Returns: "OK (duplicate)"
Result: Can safely retry without double-charging
Step 2: Exactly-once processing (transactional)
consumer.poll() → {key: "user_456", value: {payment_id: "PAY_789"}}
Transaction:
BEGIN
1. Process message (idempotent operation):
UPDATE wallet SET balance = balance - 100
WHERE user_id = 456
AND payment_id = "PAY_789" ← Idempotency key prevents double debit
2. Commit offset:
UPDATE __consumer_offsets
SET offset = 12345
WHERE group_id = "payment-service" AND partition = 2
3. Both happen atomically in same transaction
→ Either both succeed or both rollback
→ If consumer crashes after COMMIT:
→ Offset is saved
→ Next poll starts from 12345
→ No re-processing
COMMIT
Result:
- Message processed exactly once
- No loss, no duplicates
- Idempotent payment is safe even with producer retries
🟡 Problem: Message Ordering Within Topic¶
Scenario: Order messages: Create → Debit → Ship.
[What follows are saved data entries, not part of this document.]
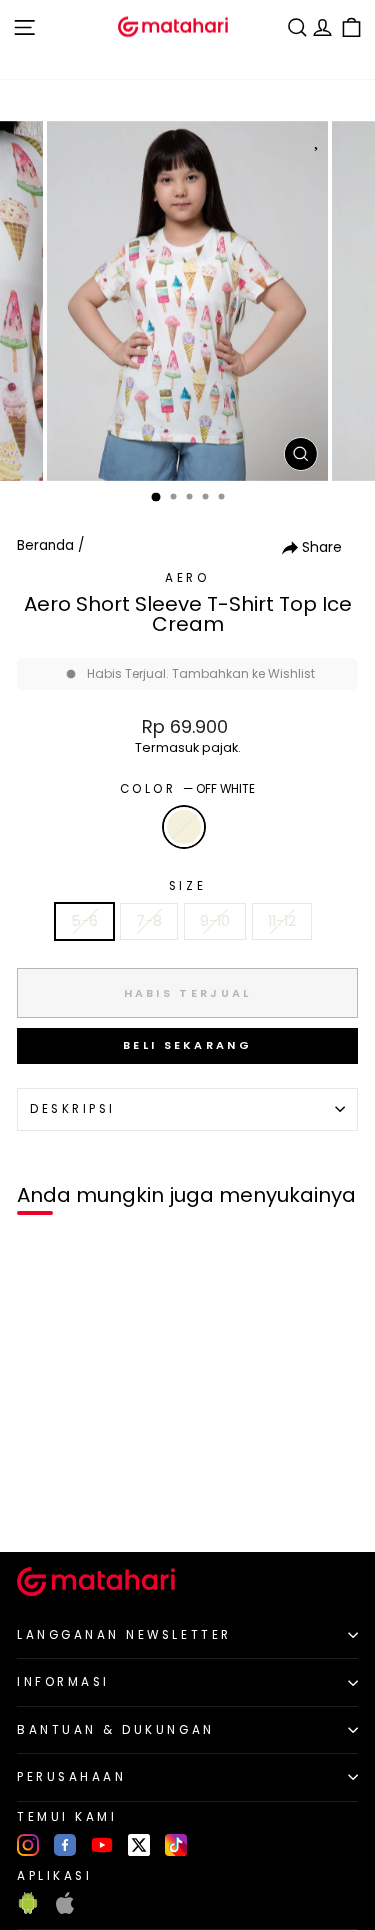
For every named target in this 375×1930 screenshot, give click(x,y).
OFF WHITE (184, 827)
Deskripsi (73, 1109)
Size (187, 886)
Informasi (63, 1682)
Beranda (45, 545)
If processed out of order, ship before debit = wrong logic.
Solution: Single Partition per Key
Topic: orders (12 partitions)
Producer sends:
Order#1: {user_id: 123, action: CREATE}
Order#1: {user_id: 123, action: DEBIT}
Order#1: {user_id: 123, action: SHIP}
Key = order_id (ensures all messages for same order go to same partition)
hash(order_id) → partition 5
hash(order_id) → partition 5 (same partition, same key)
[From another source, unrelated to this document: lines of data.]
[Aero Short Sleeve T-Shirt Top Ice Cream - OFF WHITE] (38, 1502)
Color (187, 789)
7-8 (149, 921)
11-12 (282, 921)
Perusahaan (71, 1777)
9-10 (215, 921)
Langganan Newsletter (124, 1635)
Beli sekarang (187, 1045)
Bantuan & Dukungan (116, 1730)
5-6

hash(order_id) → partition 5 (guaranteed order!)
Result:
Partition 5: [CREATE, DEBIT, SHIP] ← In order!
Partition 3: [other orders' messages]
Partition 7: [other orders' messages]
Global ordering NOT required (across all orders)
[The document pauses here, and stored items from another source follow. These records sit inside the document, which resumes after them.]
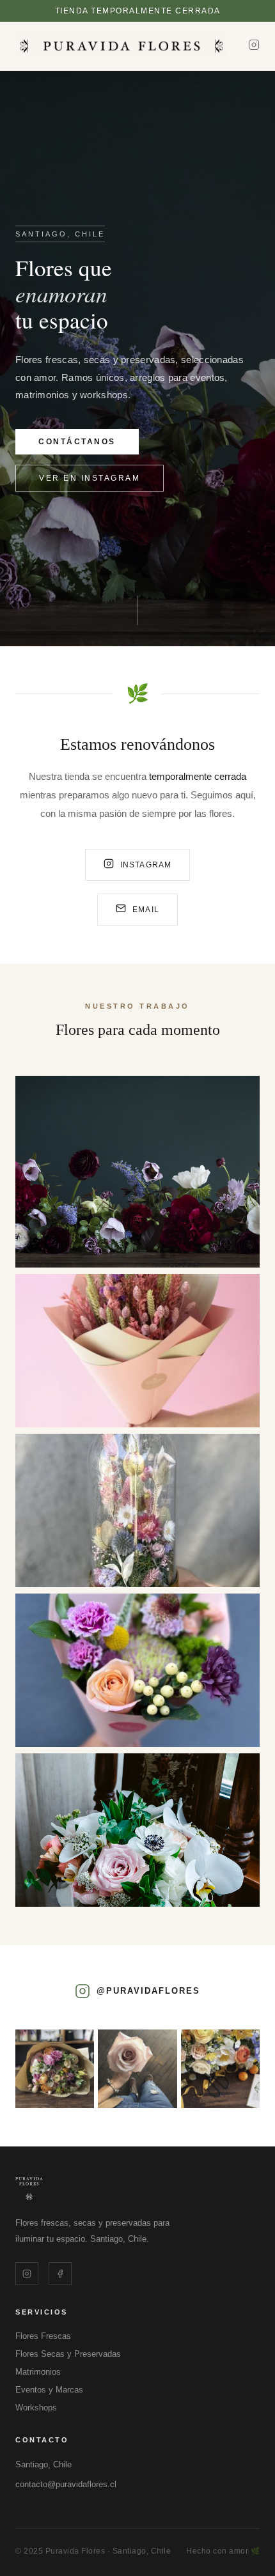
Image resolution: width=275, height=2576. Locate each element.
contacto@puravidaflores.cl (65, 2484)
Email (145, 909)
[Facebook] (60, 2273)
But per-order ordering IS guaranteed
Consumer with offset=100 reads:
Message 100: CREATE
Message 101: DEBIT
Message 102: SHIP
→ Processed in order
Solution: Rebalancing (Scaling Consumers)¶
Scenario: - Consumer group "order-service" has 2 consumers - Each reads 6 partitions (12 total) - Scale to 4 consumers - Need to redistribute partitions
BEFORE:
Consumer A: [P0, P1, P2, P3, P4, P5]
Consumer B: [P6, P7, P8, P9, P10, P11]
AFTER (rebalance triggered):
Consumer A: [P0, P1, P2]
Consumer B: [P3, P4, P5]
Consumer C: [P6, P7, P8]
Consumer D: [P9, P10, P11]
Steps:
1. Broker detects group membership change (new consumer joined)
2. Triggers rebalance: STOP all consumers
3. Coordinator assigns partitions:
→ Round-robin: C0:[P0,P4,P8], C1:[P1,P5,P9], C2:[P2,P6,P10], C3:[P3,P7,P11]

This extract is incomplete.